3791.jpg

Ostara is the time we start to think about spring cleaning. What, not you? In that case, I have a secret for you: cleaning is fun, and I speak as someone who has done it for a living. If you’ve lost the joy of cleaning, get the kids to help you. Kids love to clean. No, I don’t mean “picking up;” no one likes to pick up. I mean real cleaning: sweeping, scrubbing, dusting, washing, mopping, and polishing.

In our school district, the third graders take a yearly field trip to the working farm of Foster Fields in Morristown, New Jersey. Their favorite activity there is doing the laundry: working the laundry stick up and down in the tub, scrubbing the little blue rags on a glass washboard, then running them all through the wringer and clipping them to the clothesline to dry. A few generations ago, you could buy toy cleaning sets for children—not the toy vacuum cleaners that don’t really vacuum, but scaled-down brooms, brushes, buckets, and washboards. They were small, but they could still get the job done.

As practical as it sounds, spring cleaning is as much a ritual as hiding Easter eggs or serving up a Seder. In China and Japan, houses are swept out and scrubbed at the New Year, when it’s not yet even beginning to get warm outside, but in Europe and North America, the big clean happens in spring. Why? In the old days, the maids had to wait for fair weather before they could give the house a thorough “going over,” which involved carting all the furniture outdoors and taking up the carpets (which were tacked to the floor), rolling them up, hanging them on a line, and beating them with wands of woven cane. This could not be done while the family was in residence, so the townhouse maids would have to wait until they had decamped to the country house whose staff would already have taken apart and put the rooms back together before they arrived.

In even older days, the first warm days of spring meant the livestock could finally be turned out of their end of the house and back into the fields. These houses were dirt-floored affairs, full of smoke and straw and, quite often, chickens—not the sort of house that one could ever get spic-and-span, but they could at least be shoveled out and smudged with bouquets of juniper and blackthorn. (Spic-and-span, by the way, is a mishmash of Old English and Old Norse words meaning “nail and wood shaving” and originally referred to newness, like the scent of IKEA furniture fresh out of the box, rather than cleanness.)

Of course, the laundry couldn’t wait for spring; that had to be done weekly, less often if you were well-to-do and had more clothes. Few household chores are as mystical as laundry. There used to be a taboo against doing laundry during the Twelve Days of Christmas because you were said to be washing your winding sheet and sure to give up the ghost before the New Year. Of course, if the infamous Washer at the Ford decided to take in your laundry, there was really nothing you could do about it. The banshee-like Washer at the Ford haunts the shallows of Irish rivers where she scrubs the bloody garments of those about to die.

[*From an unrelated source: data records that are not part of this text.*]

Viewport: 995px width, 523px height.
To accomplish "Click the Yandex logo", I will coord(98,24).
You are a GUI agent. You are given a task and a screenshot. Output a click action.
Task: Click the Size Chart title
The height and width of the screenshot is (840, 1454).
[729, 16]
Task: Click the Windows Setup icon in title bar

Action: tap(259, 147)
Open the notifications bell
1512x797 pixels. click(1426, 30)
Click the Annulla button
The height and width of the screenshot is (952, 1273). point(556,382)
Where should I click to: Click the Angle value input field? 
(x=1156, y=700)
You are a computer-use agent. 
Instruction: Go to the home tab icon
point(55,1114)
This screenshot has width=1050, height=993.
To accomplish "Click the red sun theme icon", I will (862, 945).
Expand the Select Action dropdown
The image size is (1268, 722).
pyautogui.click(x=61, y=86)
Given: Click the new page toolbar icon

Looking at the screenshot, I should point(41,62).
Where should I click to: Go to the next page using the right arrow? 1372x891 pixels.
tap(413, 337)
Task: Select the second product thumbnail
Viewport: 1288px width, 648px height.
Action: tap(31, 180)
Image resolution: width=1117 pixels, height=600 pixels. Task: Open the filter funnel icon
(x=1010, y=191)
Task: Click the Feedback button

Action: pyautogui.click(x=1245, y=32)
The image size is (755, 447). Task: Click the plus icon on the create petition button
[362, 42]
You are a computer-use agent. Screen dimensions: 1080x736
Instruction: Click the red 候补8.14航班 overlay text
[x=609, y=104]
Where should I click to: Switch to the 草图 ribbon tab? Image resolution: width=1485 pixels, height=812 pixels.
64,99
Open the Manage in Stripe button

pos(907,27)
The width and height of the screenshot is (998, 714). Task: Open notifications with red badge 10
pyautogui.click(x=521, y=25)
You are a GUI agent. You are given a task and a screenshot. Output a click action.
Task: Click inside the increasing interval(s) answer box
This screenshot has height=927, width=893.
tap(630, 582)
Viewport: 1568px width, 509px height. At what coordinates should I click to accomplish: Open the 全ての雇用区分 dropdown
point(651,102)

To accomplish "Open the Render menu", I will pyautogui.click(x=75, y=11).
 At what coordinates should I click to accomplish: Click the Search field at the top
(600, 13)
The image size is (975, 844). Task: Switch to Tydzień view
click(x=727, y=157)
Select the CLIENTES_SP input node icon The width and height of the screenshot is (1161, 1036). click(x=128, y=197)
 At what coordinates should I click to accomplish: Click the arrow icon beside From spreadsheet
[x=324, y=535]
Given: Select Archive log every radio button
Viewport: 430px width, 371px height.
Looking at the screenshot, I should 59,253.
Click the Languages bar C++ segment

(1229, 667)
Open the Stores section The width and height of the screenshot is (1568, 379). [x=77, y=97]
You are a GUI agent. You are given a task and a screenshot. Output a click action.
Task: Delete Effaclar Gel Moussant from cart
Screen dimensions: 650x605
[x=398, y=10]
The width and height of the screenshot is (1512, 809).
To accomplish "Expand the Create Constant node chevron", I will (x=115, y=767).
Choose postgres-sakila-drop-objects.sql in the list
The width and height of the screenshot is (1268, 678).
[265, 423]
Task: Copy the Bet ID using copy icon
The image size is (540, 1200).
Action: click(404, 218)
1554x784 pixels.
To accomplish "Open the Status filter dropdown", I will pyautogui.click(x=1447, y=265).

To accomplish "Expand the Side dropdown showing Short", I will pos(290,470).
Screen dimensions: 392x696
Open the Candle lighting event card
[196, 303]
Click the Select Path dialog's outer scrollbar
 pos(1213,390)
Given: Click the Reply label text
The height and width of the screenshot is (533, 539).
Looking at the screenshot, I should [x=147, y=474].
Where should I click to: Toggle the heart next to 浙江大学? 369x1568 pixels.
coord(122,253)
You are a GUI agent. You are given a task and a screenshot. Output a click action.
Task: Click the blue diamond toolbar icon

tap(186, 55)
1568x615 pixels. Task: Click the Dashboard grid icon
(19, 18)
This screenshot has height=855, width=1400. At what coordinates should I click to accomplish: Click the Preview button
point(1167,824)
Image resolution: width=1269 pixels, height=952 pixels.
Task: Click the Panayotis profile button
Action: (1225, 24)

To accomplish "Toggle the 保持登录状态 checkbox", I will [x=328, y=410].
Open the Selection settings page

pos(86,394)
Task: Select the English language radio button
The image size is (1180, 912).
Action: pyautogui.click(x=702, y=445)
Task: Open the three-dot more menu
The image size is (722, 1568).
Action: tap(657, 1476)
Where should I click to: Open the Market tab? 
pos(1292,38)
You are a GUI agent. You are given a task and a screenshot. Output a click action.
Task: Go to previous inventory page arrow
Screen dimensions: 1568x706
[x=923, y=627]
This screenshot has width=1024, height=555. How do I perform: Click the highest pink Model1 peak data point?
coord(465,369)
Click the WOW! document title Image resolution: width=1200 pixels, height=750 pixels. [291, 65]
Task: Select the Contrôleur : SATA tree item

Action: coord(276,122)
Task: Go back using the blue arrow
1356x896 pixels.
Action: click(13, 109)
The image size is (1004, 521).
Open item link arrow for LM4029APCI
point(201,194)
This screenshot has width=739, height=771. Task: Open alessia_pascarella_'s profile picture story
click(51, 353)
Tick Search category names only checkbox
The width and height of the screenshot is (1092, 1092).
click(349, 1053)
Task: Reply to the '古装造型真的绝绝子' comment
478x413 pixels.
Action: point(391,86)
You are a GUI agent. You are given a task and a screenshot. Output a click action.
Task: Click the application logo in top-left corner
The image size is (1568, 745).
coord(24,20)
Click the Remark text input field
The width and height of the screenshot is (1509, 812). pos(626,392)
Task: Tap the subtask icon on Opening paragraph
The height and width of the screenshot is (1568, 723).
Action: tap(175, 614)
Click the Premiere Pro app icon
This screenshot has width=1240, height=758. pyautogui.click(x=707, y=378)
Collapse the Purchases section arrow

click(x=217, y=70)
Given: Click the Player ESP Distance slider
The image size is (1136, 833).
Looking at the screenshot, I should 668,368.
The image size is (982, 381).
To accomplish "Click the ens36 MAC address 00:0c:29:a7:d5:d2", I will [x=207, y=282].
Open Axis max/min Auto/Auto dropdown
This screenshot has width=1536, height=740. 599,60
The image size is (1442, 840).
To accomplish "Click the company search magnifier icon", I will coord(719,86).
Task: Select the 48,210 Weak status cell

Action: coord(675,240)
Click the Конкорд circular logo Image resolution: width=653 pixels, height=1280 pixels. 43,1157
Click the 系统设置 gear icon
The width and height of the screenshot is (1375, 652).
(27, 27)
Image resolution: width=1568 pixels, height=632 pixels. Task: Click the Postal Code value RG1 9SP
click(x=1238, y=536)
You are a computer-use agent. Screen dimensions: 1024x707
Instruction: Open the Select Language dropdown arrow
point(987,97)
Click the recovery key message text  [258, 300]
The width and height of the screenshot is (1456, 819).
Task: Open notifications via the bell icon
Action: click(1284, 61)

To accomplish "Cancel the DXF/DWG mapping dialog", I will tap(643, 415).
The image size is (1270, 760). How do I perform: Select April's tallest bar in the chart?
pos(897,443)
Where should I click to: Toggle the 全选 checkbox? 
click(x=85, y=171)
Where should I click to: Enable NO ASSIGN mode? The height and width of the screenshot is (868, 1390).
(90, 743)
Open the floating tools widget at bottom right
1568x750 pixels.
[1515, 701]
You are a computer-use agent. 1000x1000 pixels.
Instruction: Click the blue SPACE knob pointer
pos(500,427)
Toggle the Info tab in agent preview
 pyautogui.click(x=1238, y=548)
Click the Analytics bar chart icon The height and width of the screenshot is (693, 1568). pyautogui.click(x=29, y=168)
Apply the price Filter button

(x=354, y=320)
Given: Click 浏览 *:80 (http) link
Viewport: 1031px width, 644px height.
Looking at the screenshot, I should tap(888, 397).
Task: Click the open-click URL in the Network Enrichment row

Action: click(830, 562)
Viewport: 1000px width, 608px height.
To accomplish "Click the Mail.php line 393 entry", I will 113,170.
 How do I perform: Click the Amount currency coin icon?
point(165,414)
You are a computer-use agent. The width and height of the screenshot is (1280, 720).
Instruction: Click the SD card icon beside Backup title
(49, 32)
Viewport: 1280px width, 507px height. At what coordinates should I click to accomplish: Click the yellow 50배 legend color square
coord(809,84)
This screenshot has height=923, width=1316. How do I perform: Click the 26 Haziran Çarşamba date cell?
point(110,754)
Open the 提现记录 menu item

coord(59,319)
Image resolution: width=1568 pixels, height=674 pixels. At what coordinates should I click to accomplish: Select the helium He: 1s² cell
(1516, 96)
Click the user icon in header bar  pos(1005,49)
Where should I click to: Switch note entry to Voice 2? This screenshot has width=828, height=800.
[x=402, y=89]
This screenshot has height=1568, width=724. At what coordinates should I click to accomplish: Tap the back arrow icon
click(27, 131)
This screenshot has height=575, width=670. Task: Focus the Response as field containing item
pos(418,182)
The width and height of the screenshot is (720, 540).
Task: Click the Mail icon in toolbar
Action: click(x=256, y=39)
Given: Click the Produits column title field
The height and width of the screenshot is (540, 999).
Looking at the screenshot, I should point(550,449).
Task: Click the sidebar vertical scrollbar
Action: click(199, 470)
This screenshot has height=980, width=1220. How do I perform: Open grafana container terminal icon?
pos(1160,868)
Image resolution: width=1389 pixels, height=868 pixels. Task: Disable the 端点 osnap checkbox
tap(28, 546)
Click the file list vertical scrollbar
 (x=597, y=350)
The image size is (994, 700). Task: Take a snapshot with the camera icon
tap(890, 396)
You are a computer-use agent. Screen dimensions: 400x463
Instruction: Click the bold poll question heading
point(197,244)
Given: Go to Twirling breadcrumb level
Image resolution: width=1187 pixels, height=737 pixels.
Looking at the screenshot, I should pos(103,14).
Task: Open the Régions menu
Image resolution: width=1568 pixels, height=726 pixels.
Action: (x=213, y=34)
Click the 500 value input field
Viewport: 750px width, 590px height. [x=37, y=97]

Here’s another secret third-graders adore: We still refer to bed-sheets as “linens,” even if they’re made of cotton. That’s because all bedclothes used to be woven from linen. We also call them “whites” because the linen was bleached in urine, which is, after all, cheaper than bleach.

If your kids still aren’t sold on housekeeping, there’s help out there. For the very young, Mother Goose would suggest reciting:

When I was a little girl, I washed my Mommy’s dishes/

Now I am a big girl, I roll in golden riches.

You might also try this little-known third verse of “Here We Go Round the Mulberry Bush”:

This is the way we wash our clothes [etc.]

On a cold and frosty morning.

Personally, I recommend the classic Easter tale The Country Bunny and the Little Gold Shoes, which, despite having first been published in 1939, is almost militantly feminist. The title character, an apparently single mother of twenty-one little bunnies, trains her offspring to do all the household chores so that she can go out and realize her lifelong dream of delivering Easter eggs to human children. For slightly older kids, there’s the Grimm’s fairy tale “Mother Holda,” in which the dutiful housemaid is rewarded with gold and the lazy one with a bucket of pitch. Teens can be sat down in front of the sumptuously domestic films Girl with a Pearl Earring and The Scent of Green Papaya. Cleaning never looked more romantic!

To be clear, Mui, the young heroine of The Scent of Green Papaya, is a maid because she resides with her employers. A cleaning lady who comes in once or twice a week is technically not a maid but a charwoman, from Old English, cierran, “to turn,” as in, to take a turn at working at something. Or is it from the Irish cear, meaning “bloody”? I must remember to ask the Washer at the Ford when I finally meet her.